▶ Tasks to carry out
A: Decide whether each statement agrees with the Launch Partner Program terms. For each, answer yes or no and quote the deciding words. (i) Wellnessta® is owned and operated by M/s Wellnessta Private Limited. (ii) The Wellnessta Platform covers Wellnessta's websites but not its mobile applications. (iii) Wellnessta Private Limited is authorised to carry on business only outside India.
B: Extend the Launch Partner Program terms, picking up right after their final sentence.
start Text provided
(Before applying, please read the detailed terms of the Launch Partner Program carefully)

 

1. DEFINITIONS

 

1.1. "Wellnessta" means Wellnessta Private Limited, a corporation organised under the Companies Act; authorised to carry on business in India to carry on the business of providing all types of e-commerce services including providing cloud software, buying and selling of solutions and options and related consultancy services either directly or indirectly or through brokers or licensees and also providing franchising and management services, publishing content online, print or any medium in India or outside India either singly or jointly or in Partnership with any person(s) or Body corporate or partnership firm. 

 

1.2. “Wellnessta Platform” (which includes any of Wellnessta’s websites and mobile applications. 

 

1.3. Third Party Merchants (“TPM”) includes affiliates of Wellnessta and Service Providers which are enabled to list goods or provide services through Wellnessta Platform to Wellnessta Members and also includes owners/ authorized person of an outlet, a wellness center, or a wellness service provider such as a Beauty Salon, Spa, Gym & Fitness, Ayurvedic Massage, Meditation, Yoga, Wellness Service Provider and/ or a Naturopathy Center etc.

 

 

Wellnessta ("Wellnessta," "we," "our," "us") is an online service that provides users with recommendations for Beauty Salon, Spa, Gym & Fitness, Ayurveda Massage, Wellness Packages, Yoga, Naturopathy Services, Meditation Centers and lots more. The Wellnessta Platform, and related applications are part of the Wellnessta®, which is owned and operated by M/s Wellnessta Private Limited. The Terms constitute an agreement between the “Partner / TPM” accepting these Terms (“you”, “your” or “Partner”) and Wellnessta.
end Text provided
start Record excerpts
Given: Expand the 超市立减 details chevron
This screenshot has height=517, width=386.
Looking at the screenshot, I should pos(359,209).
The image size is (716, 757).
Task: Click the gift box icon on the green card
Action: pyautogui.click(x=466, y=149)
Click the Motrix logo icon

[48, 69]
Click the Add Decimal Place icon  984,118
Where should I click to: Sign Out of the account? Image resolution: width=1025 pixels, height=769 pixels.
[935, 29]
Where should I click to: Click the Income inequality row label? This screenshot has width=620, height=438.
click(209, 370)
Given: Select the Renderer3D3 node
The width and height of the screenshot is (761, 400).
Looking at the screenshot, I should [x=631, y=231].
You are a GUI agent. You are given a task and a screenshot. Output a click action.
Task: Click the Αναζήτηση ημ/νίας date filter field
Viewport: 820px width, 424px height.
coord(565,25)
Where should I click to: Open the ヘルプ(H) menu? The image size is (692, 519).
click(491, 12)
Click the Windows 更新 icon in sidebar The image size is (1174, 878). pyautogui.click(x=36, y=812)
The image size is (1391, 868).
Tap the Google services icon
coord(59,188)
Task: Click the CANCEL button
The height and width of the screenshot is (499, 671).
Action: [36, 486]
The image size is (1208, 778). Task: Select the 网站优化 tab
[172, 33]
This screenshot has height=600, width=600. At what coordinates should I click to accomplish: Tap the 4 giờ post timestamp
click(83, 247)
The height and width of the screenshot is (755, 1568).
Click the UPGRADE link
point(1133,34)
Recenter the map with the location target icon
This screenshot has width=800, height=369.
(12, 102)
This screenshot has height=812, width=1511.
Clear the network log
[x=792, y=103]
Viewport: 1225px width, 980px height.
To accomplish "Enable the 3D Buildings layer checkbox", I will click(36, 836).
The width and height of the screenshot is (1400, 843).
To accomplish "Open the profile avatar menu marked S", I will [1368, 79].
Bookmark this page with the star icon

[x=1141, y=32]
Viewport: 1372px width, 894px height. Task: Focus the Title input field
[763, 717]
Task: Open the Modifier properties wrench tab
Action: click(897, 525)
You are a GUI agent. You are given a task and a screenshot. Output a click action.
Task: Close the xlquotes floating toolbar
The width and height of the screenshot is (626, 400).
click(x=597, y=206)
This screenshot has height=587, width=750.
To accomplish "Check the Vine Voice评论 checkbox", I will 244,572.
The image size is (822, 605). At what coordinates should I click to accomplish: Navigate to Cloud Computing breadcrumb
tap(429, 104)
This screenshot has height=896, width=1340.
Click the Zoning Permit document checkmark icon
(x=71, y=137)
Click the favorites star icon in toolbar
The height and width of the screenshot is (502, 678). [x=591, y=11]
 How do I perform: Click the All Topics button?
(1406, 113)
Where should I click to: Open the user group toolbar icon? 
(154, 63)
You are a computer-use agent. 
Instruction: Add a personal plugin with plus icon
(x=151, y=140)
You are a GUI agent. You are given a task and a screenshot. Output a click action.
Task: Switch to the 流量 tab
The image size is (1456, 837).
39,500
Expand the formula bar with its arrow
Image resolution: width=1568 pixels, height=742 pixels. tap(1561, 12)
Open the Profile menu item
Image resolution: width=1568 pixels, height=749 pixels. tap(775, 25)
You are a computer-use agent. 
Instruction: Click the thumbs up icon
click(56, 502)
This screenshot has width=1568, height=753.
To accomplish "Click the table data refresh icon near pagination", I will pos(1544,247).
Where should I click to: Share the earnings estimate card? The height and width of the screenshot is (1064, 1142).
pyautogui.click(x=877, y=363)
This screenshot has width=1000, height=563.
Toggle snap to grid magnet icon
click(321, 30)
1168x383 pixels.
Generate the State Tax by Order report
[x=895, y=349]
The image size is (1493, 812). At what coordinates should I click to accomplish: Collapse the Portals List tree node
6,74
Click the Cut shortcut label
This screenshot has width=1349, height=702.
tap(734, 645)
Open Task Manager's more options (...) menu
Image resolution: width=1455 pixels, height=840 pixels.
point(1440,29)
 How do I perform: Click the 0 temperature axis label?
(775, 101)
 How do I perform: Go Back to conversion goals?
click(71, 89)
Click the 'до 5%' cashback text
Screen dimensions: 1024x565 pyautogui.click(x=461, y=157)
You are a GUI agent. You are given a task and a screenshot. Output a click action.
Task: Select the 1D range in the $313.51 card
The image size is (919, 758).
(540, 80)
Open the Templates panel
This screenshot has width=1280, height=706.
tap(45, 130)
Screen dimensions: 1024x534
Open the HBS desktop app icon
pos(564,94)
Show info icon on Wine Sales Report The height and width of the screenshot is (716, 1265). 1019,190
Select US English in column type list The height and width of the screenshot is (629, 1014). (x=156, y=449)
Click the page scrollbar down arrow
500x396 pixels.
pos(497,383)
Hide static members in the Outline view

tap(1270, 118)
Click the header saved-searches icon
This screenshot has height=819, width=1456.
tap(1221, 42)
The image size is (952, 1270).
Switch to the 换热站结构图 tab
end Record excerpts
▶ Outputs
A:
(i) Yes: "which is owned and operated by M/s Wellnessta Private Limited"
(ii) No: "which includes any of Wellnessta’s websites and mobile applications"
(iii) No: "authorised to carry on business in India"

B:
By accessing the Wellnessta Platform and by applying to buy the Launch Partner Program subscription, you acknowledge that you have read understood this policy and the information collection and handling practices outlined in it. These Terms & Conditions (including any modifications, exhibits, and supplements, the “Terms”) contain the terms and conditions that govern your participation in the Wellnessta Launch Partner Program (the “Program”). These Terms shall apply to Partner’s participation in and receipt of benefits under the Program. 

 

2. APPLICATION AND ACCEPTANCE

 

2.1. You must submit a complete and accurate program application through Wellnessta Platform to join the Program. Acceptance to the Program and your assignment to membership levels within the Program are determined by Wellnessta. These Terms do not authorize you to purchase products and services directly from Wellnessta. This Program and your participation in the Program are non-exclusive. If your application is approved, these Terms take effect when you provide electronic consent to these Terms or, if earlier, on the effective date of the Program (the “Effective Date”). By providing an application to join the Program, you represent to us:

 

2.1.1. that you have legal authority to bind Partner to these Terms, and


2.1.2. if any of your Affiliates (as defined herein) receives benefits under the Program, you will be responsible for such Affiliate’s compliance with these Terms. If you are accepted into the Program, you are eligible to receive benefits described in Section 6. An “Affiliate” means an entity that, directly or indirectly, owns or controls, is owned or controlled by, or is under common ownership or control with, another entity.   

 

2.2. The Program is applicable only for single outlet owners. However, those with multiple outlets are required to contact Wellnessta directly to assess their eligibility.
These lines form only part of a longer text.